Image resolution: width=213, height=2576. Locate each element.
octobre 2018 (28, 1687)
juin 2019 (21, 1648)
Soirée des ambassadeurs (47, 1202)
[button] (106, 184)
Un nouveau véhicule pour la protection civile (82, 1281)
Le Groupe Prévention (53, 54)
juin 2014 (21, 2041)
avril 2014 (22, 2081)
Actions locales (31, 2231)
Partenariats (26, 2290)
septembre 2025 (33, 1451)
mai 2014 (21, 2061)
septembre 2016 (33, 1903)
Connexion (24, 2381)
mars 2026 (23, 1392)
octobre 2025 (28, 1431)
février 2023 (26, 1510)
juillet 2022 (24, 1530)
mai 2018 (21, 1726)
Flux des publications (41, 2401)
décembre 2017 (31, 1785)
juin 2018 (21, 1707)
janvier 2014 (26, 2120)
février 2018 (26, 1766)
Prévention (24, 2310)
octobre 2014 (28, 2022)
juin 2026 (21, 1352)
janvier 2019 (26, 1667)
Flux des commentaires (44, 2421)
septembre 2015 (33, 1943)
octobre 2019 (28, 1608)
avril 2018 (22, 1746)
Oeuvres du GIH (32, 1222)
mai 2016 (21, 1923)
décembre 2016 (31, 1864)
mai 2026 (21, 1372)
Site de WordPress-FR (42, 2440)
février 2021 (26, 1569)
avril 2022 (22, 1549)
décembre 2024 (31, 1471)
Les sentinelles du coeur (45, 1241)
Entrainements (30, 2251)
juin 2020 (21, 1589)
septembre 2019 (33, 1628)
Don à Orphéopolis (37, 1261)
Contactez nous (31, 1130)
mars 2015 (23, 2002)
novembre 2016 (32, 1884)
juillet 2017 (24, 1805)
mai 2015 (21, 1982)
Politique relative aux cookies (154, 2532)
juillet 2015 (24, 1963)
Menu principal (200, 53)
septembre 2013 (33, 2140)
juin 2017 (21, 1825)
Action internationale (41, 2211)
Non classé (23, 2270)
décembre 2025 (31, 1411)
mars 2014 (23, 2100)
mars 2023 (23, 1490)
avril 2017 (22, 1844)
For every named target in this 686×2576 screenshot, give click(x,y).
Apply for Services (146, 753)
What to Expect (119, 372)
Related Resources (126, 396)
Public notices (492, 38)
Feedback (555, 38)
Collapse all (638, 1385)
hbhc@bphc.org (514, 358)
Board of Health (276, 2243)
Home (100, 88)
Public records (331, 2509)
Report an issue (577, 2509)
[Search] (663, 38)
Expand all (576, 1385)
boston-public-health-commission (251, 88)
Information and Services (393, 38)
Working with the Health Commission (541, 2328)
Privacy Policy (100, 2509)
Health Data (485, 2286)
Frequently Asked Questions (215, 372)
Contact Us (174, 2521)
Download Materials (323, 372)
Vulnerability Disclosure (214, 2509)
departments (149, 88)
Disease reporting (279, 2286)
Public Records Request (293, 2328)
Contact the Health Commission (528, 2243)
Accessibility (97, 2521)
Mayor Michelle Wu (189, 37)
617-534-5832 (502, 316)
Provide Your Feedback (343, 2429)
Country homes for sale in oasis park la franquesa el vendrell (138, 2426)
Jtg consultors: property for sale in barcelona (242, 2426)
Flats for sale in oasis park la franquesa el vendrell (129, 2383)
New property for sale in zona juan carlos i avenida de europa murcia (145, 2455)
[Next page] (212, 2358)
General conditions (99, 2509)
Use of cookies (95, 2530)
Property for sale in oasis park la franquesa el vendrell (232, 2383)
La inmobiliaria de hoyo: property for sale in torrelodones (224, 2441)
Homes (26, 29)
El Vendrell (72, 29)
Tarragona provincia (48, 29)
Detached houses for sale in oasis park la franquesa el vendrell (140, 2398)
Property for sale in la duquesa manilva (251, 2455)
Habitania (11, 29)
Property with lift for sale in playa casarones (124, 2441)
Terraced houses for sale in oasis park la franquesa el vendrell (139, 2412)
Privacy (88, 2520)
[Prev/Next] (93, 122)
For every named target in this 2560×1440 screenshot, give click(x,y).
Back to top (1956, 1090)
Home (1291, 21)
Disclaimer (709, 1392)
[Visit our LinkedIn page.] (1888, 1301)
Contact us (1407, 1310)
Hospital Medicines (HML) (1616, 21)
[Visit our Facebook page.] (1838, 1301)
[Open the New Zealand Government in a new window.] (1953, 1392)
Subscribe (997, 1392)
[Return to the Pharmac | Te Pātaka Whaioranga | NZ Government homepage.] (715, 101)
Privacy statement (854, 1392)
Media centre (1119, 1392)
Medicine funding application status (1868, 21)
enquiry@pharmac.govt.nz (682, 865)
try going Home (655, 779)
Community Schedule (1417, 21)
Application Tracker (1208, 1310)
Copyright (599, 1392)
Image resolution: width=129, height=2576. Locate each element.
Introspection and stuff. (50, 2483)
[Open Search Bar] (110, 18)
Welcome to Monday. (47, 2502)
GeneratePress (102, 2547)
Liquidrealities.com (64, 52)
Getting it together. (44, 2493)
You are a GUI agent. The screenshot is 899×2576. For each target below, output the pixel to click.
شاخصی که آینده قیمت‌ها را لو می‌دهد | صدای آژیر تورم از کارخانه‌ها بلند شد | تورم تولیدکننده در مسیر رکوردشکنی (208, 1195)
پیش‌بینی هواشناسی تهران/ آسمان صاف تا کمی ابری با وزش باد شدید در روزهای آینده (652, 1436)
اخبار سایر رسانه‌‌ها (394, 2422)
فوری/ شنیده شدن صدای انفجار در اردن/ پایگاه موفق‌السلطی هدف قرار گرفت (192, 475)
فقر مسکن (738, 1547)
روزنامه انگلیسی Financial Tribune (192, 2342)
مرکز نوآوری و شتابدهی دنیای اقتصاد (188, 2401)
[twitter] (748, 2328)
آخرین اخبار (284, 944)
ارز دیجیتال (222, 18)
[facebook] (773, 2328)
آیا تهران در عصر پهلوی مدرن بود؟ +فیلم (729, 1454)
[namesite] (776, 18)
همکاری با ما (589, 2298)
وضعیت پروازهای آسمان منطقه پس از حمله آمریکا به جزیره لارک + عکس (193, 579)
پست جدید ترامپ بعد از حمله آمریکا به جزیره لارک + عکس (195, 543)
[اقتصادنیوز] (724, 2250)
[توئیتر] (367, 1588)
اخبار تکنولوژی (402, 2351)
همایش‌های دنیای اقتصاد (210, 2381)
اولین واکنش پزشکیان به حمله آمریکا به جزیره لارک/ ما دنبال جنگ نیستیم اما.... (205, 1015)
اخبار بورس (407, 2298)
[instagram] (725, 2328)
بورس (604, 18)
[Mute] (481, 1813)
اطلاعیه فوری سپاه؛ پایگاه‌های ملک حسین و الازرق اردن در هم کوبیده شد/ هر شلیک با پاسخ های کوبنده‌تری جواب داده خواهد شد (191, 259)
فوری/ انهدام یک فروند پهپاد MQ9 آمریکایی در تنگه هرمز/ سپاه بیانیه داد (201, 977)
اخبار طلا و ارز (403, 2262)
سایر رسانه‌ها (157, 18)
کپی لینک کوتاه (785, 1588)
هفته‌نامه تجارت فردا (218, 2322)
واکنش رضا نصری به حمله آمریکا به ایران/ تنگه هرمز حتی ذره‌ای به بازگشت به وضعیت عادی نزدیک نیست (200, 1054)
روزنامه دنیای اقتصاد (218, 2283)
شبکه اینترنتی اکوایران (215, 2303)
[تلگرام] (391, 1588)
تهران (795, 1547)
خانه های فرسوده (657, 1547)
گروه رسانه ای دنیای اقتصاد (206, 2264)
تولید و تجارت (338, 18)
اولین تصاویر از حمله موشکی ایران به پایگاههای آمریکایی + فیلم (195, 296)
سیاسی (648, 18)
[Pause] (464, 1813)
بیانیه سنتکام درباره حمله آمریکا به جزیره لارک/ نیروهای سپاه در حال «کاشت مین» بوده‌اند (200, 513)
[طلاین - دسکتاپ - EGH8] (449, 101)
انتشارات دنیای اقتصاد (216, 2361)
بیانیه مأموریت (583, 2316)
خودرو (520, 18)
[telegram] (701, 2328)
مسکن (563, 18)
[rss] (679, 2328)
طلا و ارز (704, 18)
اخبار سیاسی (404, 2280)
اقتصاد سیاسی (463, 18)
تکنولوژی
☆ ☆ ☆ ☆ ☆ ☆ ☆
◆ Aim of the task
Above are the lines; repeat exactly the ones from the line containing "[twitter] (748, 2328)" down to the line containing "اخبار بورس (407, 2298)", both inclusive.

◆ Written answer
[twitter] (748, 2328)
آخرین اخبار (284, 944)
ارز دیجیتال (222, 18)
[facebook] (773, 2328)
آیا تهران در عصر پهلوی مدرن بود؟ +فیلم (729, 1454)
[namesite] (776, 18)
همکاری با ما (589, 2298)
وضعیت پروازهای آسمان منطقه پس از حمله آمریکا به جزیره لارک + عکس (193, 579)
پست جدید ترامپ بعد از حمله آمریکا به جزیره لارک + عکس (195, 543)
[اقتصادنیوز] (724, 2250)
[توئیتر] (367, 1588)
اخبار تکنولوژی (402, 2351)
همایش‌های دنیای اقتصاد (210, 2381)
اولین واکنش پزشکیان به حمله آمریکا به جزیره لارک/ ما دنبال جنگ نیستیم اما.... (205, 1015)
اخبار بورس (407, 2298)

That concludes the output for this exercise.